Most approaches to concurrency control define serializability using a 
syntactic criterion whereby a concurrent computation of some set of ADT 
actions is serializable if 1) the operations are the same as the operations 
in some serial execution of the actions, and 2) the serial and concurrent 
computations order conflicting operations in the same way, where operations 
are deemed to conflict if they both operate on the same item and one or both 
operations modifies that item.

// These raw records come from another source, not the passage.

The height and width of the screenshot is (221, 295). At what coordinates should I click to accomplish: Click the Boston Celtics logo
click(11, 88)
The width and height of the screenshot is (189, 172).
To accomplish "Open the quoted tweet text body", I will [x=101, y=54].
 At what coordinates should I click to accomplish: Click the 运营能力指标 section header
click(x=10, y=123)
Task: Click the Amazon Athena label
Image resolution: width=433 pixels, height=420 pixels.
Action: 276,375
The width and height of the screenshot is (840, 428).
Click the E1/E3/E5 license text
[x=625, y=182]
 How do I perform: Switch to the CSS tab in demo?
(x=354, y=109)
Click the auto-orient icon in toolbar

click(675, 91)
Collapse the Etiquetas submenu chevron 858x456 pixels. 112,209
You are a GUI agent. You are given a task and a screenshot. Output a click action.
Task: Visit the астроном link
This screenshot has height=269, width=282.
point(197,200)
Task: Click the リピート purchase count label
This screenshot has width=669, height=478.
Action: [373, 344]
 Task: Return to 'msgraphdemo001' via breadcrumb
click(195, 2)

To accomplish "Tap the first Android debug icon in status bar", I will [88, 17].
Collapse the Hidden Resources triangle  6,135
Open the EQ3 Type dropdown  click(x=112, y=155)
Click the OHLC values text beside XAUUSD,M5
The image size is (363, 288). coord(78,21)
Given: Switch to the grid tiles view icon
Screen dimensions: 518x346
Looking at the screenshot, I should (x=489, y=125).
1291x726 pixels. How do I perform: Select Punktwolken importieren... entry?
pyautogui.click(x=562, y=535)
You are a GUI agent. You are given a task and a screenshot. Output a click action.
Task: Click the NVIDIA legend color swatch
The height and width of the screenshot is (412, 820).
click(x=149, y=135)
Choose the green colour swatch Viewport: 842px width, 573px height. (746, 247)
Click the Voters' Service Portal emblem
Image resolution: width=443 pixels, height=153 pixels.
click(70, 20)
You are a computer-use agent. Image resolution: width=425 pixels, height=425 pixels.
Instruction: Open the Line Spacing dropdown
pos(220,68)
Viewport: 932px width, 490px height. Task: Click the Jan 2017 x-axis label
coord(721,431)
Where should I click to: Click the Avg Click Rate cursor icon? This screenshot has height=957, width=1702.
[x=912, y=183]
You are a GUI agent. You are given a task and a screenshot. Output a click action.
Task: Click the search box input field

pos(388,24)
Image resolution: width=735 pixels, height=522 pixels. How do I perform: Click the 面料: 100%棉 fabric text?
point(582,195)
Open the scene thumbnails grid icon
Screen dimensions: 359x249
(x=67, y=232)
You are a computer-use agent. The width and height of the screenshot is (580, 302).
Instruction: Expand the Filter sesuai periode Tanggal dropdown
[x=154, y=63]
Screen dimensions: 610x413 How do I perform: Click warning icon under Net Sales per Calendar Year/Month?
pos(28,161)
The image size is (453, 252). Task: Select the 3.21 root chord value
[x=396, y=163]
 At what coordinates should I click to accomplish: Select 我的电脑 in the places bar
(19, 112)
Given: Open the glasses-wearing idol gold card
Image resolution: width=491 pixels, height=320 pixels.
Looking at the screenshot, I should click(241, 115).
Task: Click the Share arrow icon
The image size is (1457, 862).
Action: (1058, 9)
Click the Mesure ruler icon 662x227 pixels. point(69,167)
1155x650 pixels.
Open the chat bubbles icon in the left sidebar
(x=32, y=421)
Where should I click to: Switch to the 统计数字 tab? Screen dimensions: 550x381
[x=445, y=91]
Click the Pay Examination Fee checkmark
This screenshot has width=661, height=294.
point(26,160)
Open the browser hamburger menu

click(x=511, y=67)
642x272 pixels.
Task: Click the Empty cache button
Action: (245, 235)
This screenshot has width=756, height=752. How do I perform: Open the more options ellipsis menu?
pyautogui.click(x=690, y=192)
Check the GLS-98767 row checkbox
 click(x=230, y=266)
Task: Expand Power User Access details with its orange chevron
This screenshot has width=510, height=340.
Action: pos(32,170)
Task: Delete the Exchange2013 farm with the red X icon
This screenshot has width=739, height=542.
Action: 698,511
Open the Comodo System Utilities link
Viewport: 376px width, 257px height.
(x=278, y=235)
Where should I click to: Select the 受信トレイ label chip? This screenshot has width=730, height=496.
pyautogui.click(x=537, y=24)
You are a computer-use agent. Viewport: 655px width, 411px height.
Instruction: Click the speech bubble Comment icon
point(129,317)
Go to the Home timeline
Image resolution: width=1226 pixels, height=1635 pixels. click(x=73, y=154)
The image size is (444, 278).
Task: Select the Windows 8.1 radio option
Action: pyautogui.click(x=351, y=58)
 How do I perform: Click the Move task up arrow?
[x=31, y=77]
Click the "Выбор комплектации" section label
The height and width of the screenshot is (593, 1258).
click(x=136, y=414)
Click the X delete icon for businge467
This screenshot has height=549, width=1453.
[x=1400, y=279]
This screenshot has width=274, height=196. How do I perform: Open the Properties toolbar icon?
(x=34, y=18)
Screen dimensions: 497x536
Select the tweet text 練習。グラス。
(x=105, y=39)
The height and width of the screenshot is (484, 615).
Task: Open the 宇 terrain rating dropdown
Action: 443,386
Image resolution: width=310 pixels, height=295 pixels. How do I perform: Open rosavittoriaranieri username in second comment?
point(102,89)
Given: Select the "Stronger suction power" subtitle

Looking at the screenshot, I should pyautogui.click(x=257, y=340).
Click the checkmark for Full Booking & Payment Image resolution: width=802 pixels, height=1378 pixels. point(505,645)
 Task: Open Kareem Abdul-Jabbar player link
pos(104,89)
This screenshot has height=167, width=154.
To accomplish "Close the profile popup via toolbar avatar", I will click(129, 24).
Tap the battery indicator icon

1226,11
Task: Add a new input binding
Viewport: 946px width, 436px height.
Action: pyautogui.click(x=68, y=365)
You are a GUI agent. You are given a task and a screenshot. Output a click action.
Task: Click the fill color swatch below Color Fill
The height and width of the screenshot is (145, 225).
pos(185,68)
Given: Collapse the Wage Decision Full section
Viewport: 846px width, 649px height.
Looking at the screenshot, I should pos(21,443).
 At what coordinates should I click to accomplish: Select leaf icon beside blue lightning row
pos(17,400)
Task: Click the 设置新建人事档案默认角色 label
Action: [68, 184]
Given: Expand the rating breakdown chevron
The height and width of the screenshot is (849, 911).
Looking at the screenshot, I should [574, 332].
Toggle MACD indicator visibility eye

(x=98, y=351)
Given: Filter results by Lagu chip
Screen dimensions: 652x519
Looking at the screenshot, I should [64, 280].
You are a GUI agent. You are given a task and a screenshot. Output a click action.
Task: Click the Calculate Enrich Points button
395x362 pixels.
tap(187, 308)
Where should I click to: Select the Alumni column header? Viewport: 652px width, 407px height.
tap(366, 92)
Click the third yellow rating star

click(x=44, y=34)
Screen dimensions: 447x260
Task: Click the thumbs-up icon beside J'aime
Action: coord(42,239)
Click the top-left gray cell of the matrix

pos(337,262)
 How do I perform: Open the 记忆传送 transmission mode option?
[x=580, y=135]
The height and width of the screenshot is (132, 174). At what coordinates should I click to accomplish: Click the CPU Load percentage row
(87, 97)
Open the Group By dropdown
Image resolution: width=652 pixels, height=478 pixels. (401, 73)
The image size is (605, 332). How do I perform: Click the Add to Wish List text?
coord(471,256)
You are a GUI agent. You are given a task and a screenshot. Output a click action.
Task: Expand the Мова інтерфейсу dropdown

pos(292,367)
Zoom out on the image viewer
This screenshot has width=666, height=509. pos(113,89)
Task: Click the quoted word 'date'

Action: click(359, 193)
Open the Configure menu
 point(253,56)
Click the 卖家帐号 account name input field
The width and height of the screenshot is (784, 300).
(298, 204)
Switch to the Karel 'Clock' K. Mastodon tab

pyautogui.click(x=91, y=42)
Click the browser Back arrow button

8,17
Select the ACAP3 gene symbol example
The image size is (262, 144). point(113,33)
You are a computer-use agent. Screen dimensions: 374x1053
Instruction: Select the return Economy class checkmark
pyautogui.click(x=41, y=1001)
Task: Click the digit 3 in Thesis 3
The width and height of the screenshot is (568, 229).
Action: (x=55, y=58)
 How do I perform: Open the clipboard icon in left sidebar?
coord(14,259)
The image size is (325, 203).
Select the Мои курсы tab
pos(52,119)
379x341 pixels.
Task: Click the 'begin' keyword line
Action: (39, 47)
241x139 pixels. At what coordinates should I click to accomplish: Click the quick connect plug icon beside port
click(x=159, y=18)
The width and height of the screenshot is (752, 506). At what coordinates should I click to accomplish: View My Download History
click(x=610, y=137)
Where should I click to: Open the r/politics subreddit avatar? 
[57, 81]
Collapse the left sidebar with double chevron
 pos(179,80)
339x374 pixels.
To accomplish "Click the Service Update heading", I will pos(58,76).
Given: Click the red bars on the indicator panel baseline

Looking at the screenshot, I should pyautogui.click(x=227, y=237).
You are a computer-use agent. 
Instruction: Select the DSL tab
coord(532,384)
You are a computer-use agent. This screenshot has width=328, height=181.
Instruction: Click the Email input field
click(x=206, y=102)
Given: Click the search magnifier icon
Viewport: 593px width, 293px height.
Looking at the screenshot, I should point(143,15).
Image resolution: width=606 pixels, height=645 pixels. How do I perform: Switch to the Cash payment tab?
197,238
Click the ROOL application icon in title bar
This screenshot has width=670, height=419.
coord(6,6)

For example, consider a Library ADT which 
includes the actions Borrow and Reshelve; suppose that the process handling 
a Borrow request descends a tree structure in search of the node containing 
a particular book, but upon arrival finds that a Reshelve process has moved 
that book to another node.  Fortunately, the Reshelve process left a pointer
to the book's "new shelf", so our Borrow process follows the pointer to the 
desired book, which is then Borrowed.  

This violates the syntactically defined serializability criterion, because 
in any serial execution of the Borrow and Reshelve actions, the Borrow process
would only visit one "shelf"; however, in this concurrent execution, it 
actually visited two shelves.  Thus, we have a situation in which the 
syntactic criterion is too restrictive, and this costs us a certain amount
of parallelism which could otherwise be achieved.  Therefore, this paper 
considers a semantically based definition of serializability: a concurrent 
computation of ADT actions starting in any representation of a state S is 
serializable if there is some serial sequence of those ADT actions such that 
the value returned by each serially executed ADT action, if any, is the same
as the value returned by the corresponding concurrent execution of that ADT 
action, and the final state of the ADT after the serial execution is 
equivalent to the final state of the ADT after the concurrent execution.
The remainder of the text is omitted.